Where a line in the listing below holds the word "will", count that line; give the total alone.

● Exercise materials
=====

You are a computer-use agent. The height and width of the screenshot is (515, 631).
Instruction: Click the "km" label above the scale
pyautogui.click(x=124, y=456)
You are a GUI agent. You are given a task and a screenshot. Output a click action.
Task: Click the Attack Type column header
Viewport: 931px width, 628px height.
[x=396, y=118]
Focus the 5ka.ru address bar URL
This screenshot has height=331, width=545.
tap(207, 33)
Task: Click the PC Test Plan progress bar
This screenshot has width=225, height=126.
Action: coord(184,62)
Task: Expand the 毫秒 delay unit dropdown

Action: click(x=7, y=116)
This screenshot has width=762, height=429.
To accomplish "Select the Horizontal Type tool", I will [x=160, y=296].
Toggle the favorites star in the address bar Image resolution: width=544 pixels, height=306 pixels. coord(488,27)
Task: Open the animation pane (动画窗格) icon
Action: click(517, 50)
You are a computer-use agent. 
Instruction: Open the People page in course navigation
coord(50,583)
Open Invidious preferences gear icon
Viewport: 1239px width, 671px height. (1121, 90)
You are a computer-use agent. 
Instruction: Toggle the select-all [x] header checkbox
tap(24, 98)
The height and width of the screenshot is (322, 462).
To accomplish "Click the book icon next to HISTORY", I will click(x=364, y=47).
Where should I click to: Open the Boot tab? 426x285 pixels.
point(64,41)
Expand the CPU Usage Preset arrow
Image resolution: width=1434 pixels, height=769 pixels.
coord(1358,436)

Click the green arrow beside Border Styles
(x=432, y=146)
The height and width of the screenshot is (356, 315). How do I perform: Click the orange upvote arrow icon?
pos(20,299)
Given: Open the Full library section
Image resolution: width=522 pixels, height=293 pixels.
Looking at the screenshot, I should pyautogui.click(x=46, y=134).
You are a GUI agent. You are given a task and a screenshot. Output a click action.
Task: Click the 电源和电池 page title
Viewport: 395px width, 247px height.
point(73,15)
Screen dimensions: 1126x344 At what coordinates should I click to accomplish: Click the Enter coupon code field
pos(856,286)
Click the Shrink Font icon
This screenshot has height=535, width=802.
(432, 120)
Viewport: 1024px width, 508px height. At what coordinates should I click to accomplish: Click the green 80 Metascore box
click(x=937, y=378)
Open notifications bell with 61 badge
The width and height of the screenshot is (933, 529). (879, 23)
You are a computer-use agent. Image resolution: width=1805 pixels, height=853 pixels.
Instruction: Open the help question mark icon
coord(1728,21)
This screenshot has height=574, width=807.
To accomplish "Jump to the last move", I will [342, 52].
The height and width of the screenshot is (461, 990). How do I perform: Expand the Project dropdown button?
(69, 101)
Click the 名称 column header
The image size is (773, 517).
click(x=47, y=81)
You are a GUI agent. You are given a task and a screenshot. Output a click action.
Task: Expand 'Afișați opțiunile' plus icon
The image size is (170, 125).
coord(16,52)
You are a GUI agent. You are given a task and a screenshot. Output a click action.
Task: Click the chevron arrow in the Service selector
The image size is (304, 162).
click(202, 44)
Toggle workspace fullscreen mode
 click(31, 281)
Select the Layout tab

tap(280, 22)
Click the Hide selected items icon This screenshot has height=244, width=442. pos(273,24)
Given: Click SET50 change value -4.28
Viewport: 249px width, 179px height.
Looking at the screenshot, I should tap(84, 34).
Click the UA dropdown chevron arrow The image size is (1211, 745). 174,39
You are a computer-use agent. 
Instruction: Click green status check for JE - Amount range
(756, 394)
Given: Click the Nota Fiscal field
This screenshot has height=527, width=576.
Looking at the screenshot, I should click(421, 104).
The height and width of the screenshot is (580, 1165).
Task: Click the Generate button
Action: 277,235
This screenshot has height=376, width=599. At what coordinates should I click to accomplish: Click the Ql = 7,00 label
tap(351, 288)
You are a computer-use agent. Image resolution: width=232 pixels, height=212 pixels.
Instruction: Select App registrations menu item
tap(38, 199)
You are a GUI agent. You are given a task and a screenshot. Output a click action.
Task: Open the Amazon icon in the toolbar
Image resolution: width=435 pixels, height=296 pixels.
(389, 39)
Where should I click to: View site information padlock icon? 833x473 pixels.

=====

● Output of the exercise
3